Sin embargo, durante su participación en el Seminario de Perspectivas Económicas 2017, organizado por el Instituto Tecnológico Autónomo de México (ITAM), el titular de Banxico enfatizó que el aumento de los precios de los combustibles es una medida positiva.
“Sobre el precio de la gasolina a mí me gustaría simplemente reiterar que Banxico, y yo en lo particular, lo vemos como una medida adecuada, que es parte de las reformas estructurales. Cuando el precio (de las gasolinas) se desalinea, se vuelve inevitable su ajuste y cuando se da ese ajuste se genera mucha volatilidad”, afirmó.
Carstens dejó en claro que el aumento en las gasolinas sí generará presiones sobre la inflación, que se espera esté por encima de la meta proyectada por Banxico a lo largo del año.
AGENCIAS, LINEA POLITICA, 13-01-17.
Sin embargo, hacia finales de 2017 los precios podrían mostrar una mejora, siempre y cuando las expectativas de inflación se mantengan bajo control.
Añadió que el impacto del gasolinazo debería ser temporal en la inflación y su efecto se disipará conforme pasen los meses.

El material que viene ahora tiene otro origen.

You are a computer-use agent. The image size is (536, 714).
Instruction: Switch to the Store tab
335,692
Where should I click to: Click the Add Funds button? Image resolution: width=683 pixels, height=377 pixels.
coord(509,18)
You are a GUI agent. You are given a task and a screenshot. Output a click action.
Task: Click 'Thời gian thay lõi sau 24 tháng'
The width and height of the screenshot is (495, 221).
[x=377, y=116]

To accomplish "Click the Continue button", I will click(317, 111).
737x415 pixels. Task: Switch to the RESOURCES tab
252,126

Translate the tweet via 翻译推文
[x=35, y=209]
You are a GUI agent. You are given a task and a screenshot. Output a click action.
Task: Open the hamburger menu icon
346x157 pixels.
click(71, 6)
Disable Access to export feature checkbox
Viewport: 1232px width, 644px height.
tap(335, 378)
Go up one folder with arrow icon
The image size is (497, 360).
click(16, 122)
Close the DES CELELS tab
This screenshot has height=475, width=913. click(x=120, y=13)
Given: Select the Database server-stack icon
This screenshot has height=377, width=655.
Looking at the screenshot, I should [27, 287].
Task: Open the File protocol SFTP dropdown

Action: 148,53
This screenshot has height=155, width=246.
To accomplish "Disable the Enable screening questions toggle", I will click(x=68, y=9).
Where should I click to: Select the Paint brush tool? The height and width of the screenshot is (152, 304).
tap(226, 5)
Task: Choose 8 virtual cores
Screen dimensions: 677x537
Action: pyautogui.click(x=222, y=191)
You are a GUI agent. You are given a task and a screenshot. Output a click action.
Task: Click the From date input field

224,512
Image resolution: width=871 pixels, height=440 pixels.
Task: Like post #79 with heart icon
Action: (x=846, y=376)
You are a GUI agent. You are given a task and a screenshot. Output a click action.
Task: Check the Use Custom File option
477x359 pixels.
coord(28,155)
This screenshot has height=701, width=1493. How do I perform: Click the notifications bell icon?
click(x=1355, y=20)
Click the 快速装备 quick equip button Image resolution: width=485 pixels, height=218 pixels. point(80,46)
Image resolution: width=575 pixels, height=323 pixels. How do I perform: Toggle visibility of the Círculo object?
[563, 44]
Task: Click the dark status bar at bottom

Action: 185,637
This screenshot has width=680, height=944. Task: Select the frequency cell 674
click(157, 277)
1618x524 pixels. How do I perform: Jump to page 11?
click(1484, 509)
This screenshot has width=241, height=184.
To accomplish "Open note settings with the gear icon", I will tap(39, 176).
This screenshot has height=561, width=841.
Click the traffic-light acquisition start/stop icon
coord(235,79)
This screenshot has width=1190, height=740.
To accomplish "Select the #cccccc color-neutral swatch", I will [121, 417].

Pese a que trataba de defender la decisión de Peña Nieto, el “desliz” de Carstens contradijo el argumento del Gobierno federal de que el megagasolinazo no era una consecuencia producida por las reformas, que anunciaban desde años su liberalización, sino el producto del aumento internacional del petróleo y de una crisis ajena a lo que sucede en México.